We verwezen eerder al naar de gelijkaardige verhouding tussen de variatie binnen het Standaardnederlands en de variatie binnen het Engels (punt 1.1.1.). Het aantal lijsten met lexemen die synoniemen aangeven tussen het Brits- en Amerikaans-Engels zijn eindeloos (Martin 2001: 725). In de lessen Engels vormen de synoniemenparen dan ook meer dan regelmatig een lesonderwerp. Eenzelfde principe kan toegepast worden op het SN, NN en BN en kan geïntegreerd worden in de taalbeschouwingslessen Nederlands.

Er zijn namelijk veel synoniemenparen aanwezig in het ANW: we vinden regelmatig tegenhangers terug in het SN, NN of BN om hetzelfde concept te benoemen. Ook hierbij hebben we de voorbeelden in Bijlage 3 met een parafraserende definitie weergegeven om te vermijden dat een van de natiolecten als referentiepunt wordt genomen. Zo hoort bij de parafrase ‘apparaat om kookdamp weg te zuigen’ het NN-woord afzuigkap en het BN-woord

dampkap. Hieronder nog enkele voorbeelden:

- ‘een betaalkaart’: ATM-kaart (SN), pinpas (NN), bankkaart (BN) - ‘gewricht en deel van de arm’: handknie (SN), elleboog (NN/BN)

- ‘wasbeurt waarbij water van bovenaf wordt uitgestort’: baden (SN), douchen (NN/BN) - ‘feest met zelf meegebrachte lekkernijen’: bijlegfuif (SN), American party (NN)

- ‘goal in eigen doel’: autogoal (SN), owngoal (BN)

- ‘lichamelijk letsel door het beoefenen van sport’: blessure (NN), kwetsuur (BN) - ‘klokkenspel in een toren’: carillon (NN), beiaard (BN)

- ‘zoet broodbeleg van vruchten’: jam (NN), confituur (BN) - ‘gebitselement’: verstandskies (NN), wijsheidstand (BN)

Vrije natiolectische variant(en)

“In tegenstelling tot de synoniemen waar het om verschillende woorden gaat, gaat het bij de varianten om het voorkomen van een verschillend, naast een gemeenschappelijk woord.” (Martin 2001: 729) Er is dus nog (ten minste) een extra woord voor hetzelfde concept. Zo is

vagina het gemeenschappelijke woord voor ‘vrouwelijk geslachtsorgaan’, maar komt in het SN

ook poen voor. Natuurlijk veroorzaakte de Suske en Wiske-strip De poenschepper daarom algemene hilariteit in Suriname (Van der Gucht et al. 2017: 14). Leerlingen kunnen bij deze varianten het gemeenschappelijke, standaardtalige woord proberen te achterhalen of ze kunnen een Surinaamse, Nederlandse of Vlaamse tekst meer ombuigen naar het SN, NN en/of BN met behulp van de natiolectische variant(en). Op deze manieren wordt het Standaardnederlands opengetrokken en leren de leerlingen heel actief dat er ook binnen de vaak als rigide aangevoelde standaardtaal variatie mogelijk is. Voorbeelden zijn onder andere: - ‘kromme vrucht met gele schil’ is een banaan, of ook wel bacove (SN) of pisang (NN) - ‘vrucht van aubergineplant’ is een aubergine, of ook welboulanger (SN)

- ‘mannelijk geslachtsorgaan’ is een penis, of ook wel walapa (SN) of peen (NN)

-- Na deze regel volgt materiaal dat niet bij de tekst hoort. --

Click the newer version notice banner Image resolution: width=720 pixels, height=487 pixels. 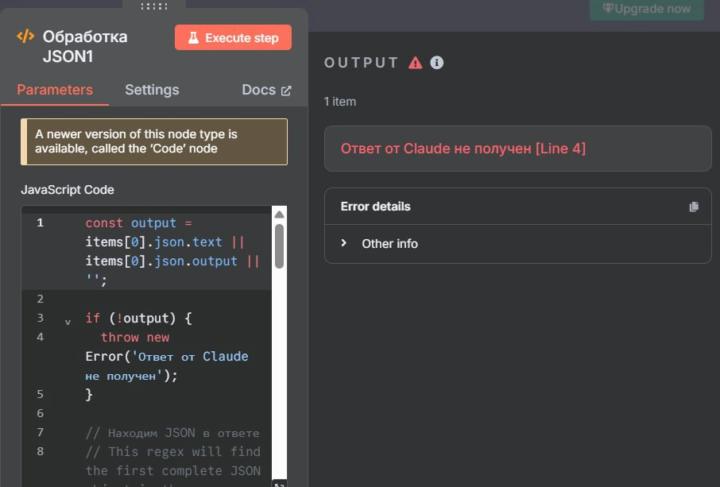pos(154,142)
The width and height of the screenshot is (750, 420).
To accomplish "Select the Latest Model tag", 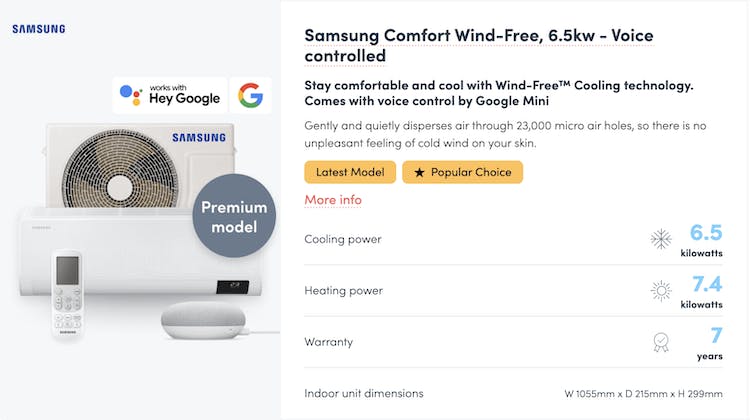I will pyautogui.click(x=350, y=172).
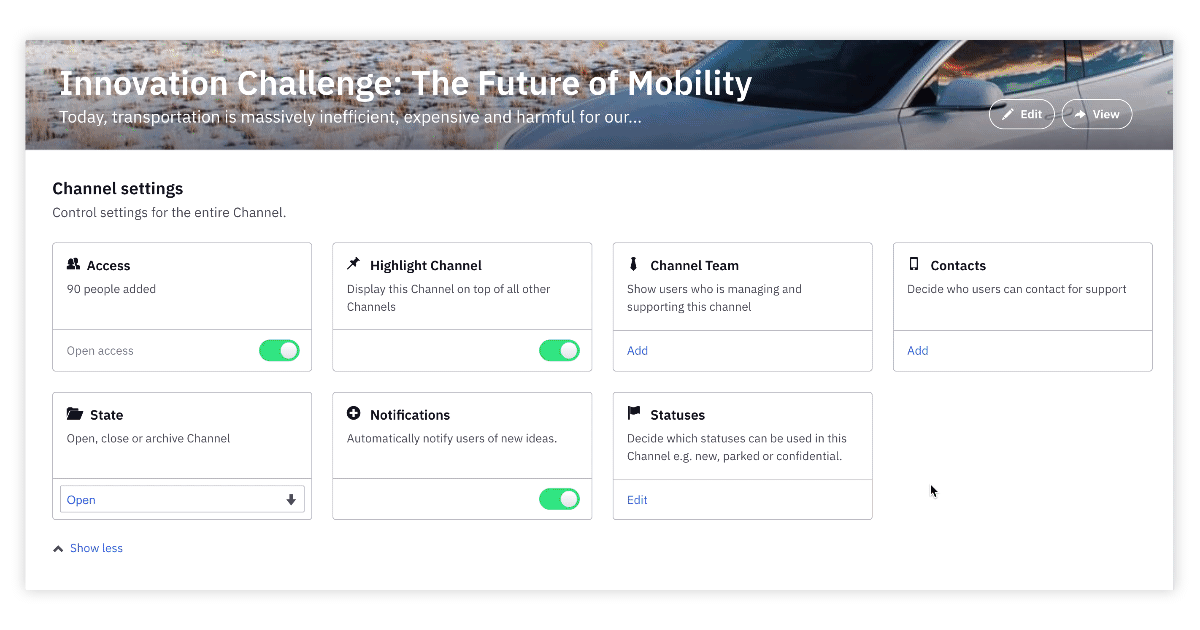Open the channel with View button
1200x630 pixels.
1097,114
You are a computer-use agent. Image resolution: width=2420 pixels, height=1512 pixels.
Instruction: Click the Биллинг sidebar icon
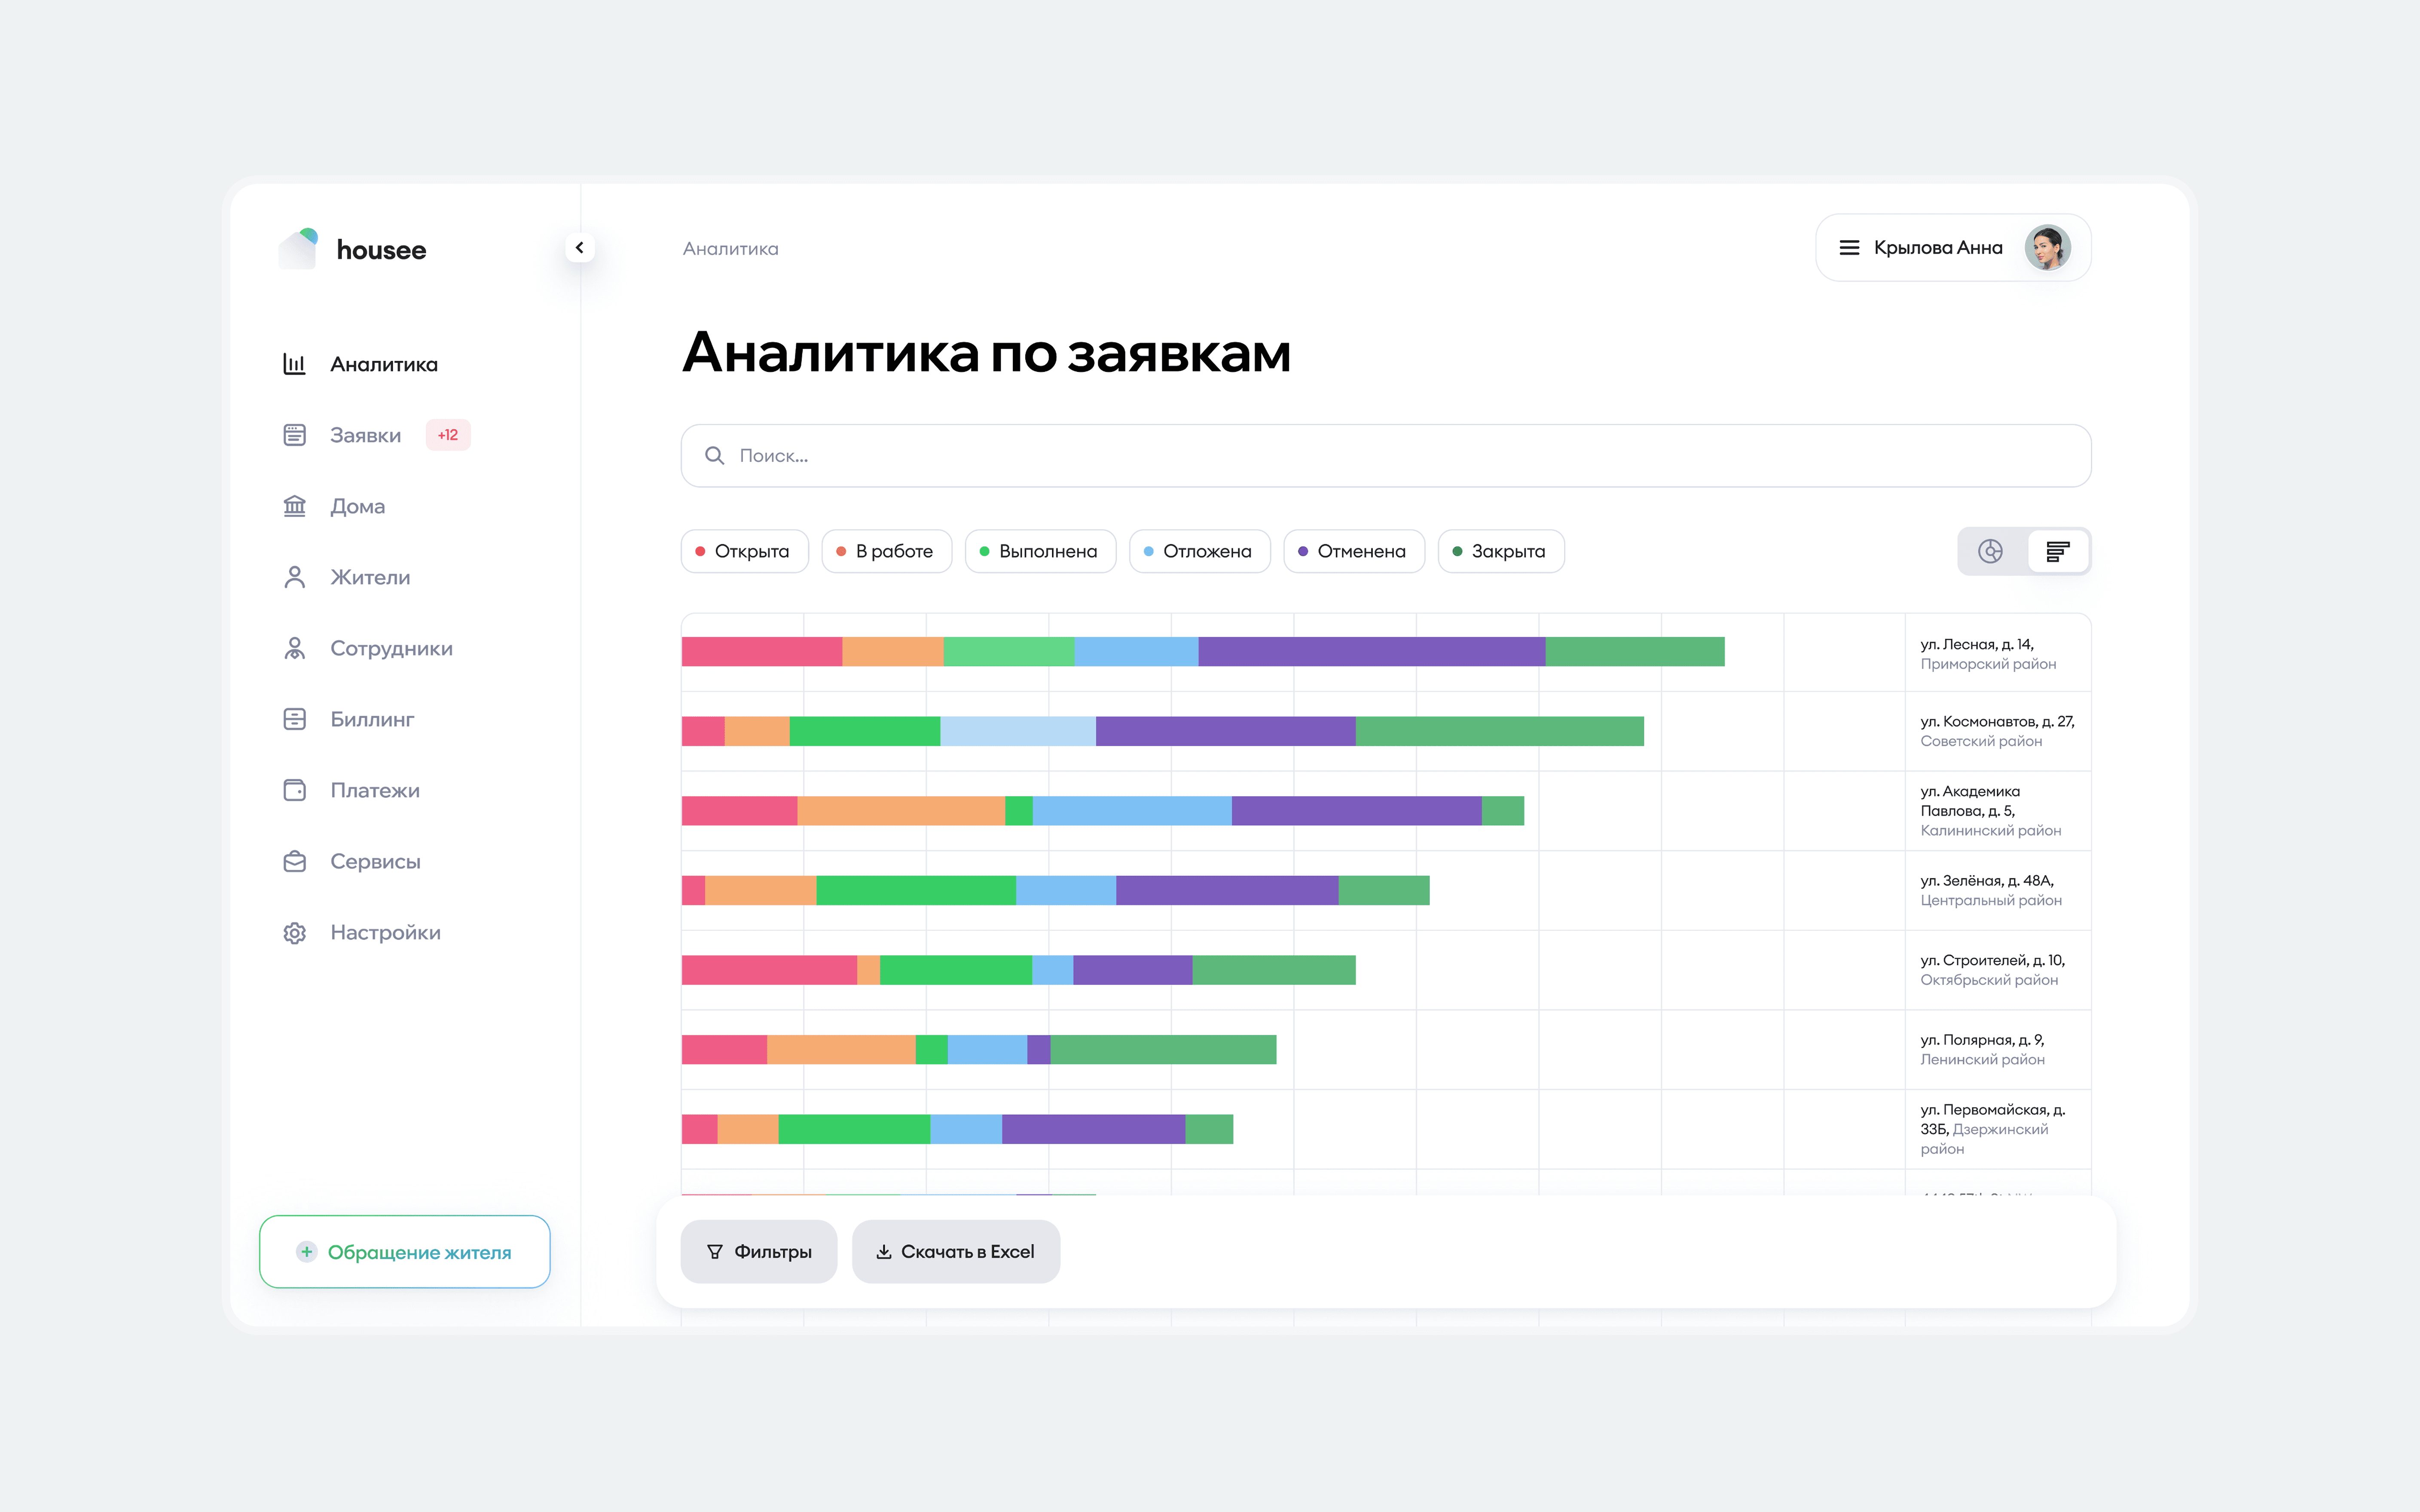coord(294,719)
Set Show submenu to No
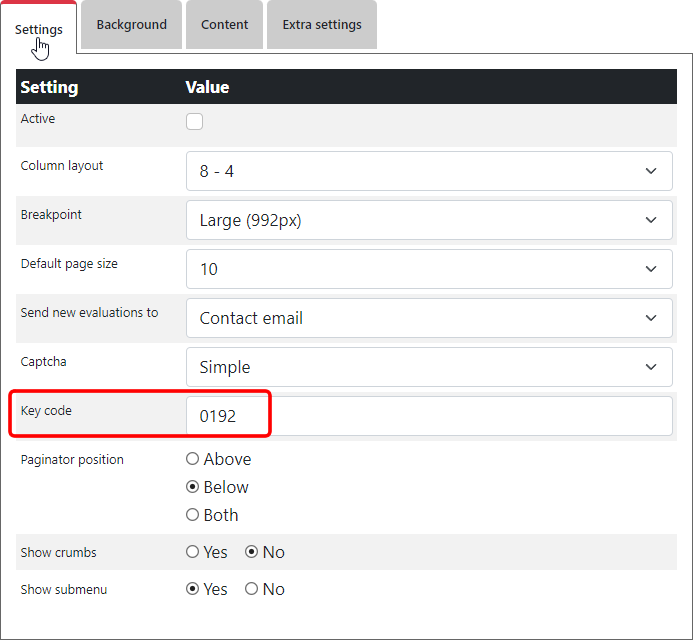Image resolution: width=693 pixels, height=640 pixels. pos(252,590)
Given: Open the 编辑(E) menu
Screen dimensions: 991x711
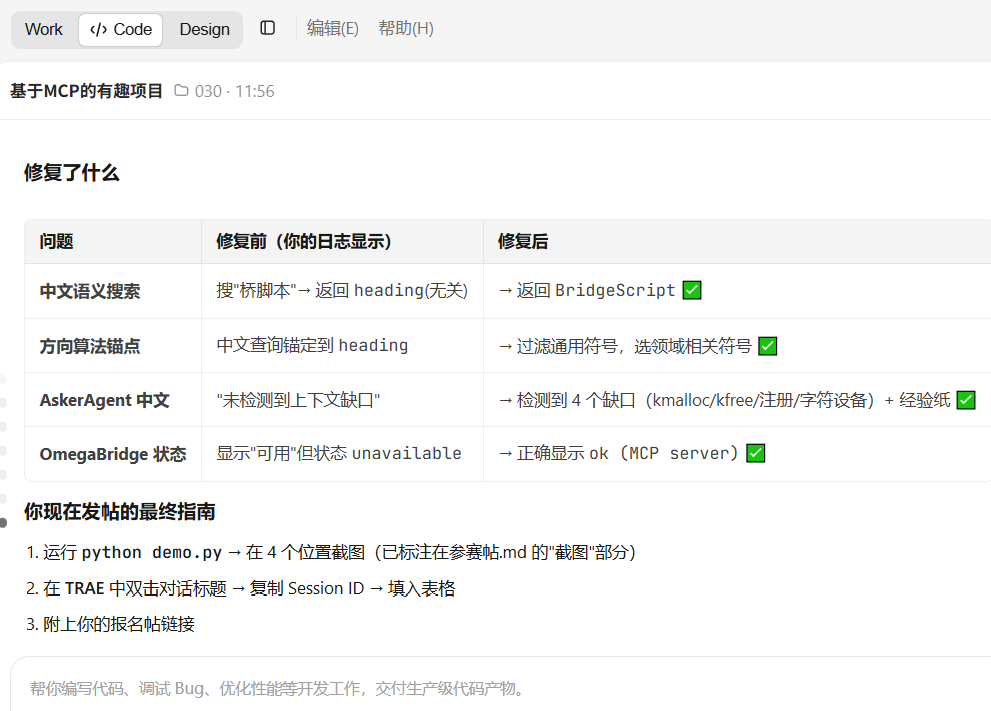Looking at the screenshot, I should [x=332, y=28].
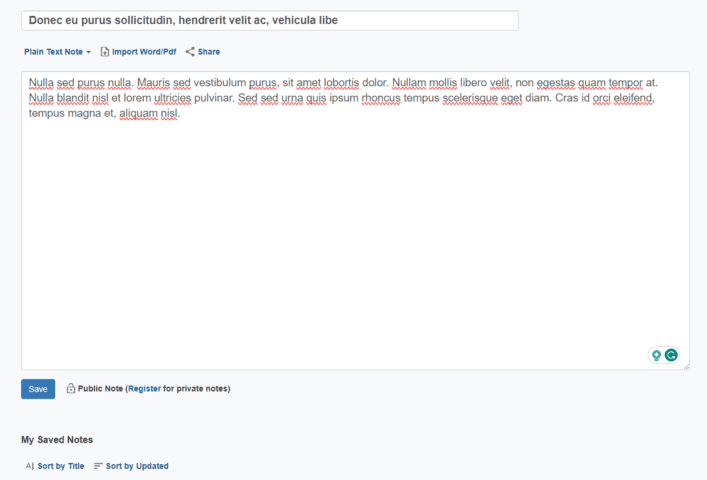Click the caret arrow after Plain Text Note

88,52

- ‘eetbare knol van de aardappelplant’ is een aardappel, of ook wel pieper (SN) of patat (BN)

Besluit

In het bovenstaande hebben we geprobeerd om inzicht te krijgen in de manier waarop de natiolectismen zich onderscheiden. Al dat materiaal leent zich tot een klassetting: een cultuurles kan de cultuurgebonden items binnen verschillende domeinen behandelen, unieke en vrije natiolectische varianten kunnen in diverse mini-onderzoekjes via het ANW aan bod komen, de valse-vriendparen kunnen zonder veel aanpassing bij de lessen woordsemantiek betrokken worden en net zoals in de lessen Engels kunnen synoniemenparen van het SN, NN en/of BN hun weg vinden tot in de lessen Nederlands. Op een heel toegankelijke, speelse en gevarieerde manier kunnen leerlingen via het ANW aan de slag met nationale lexicale variatie op een meer of minder zelfstandige manier. Zoals vermeld, volgen enkele concrete lesideeën in hoofdstuk 6.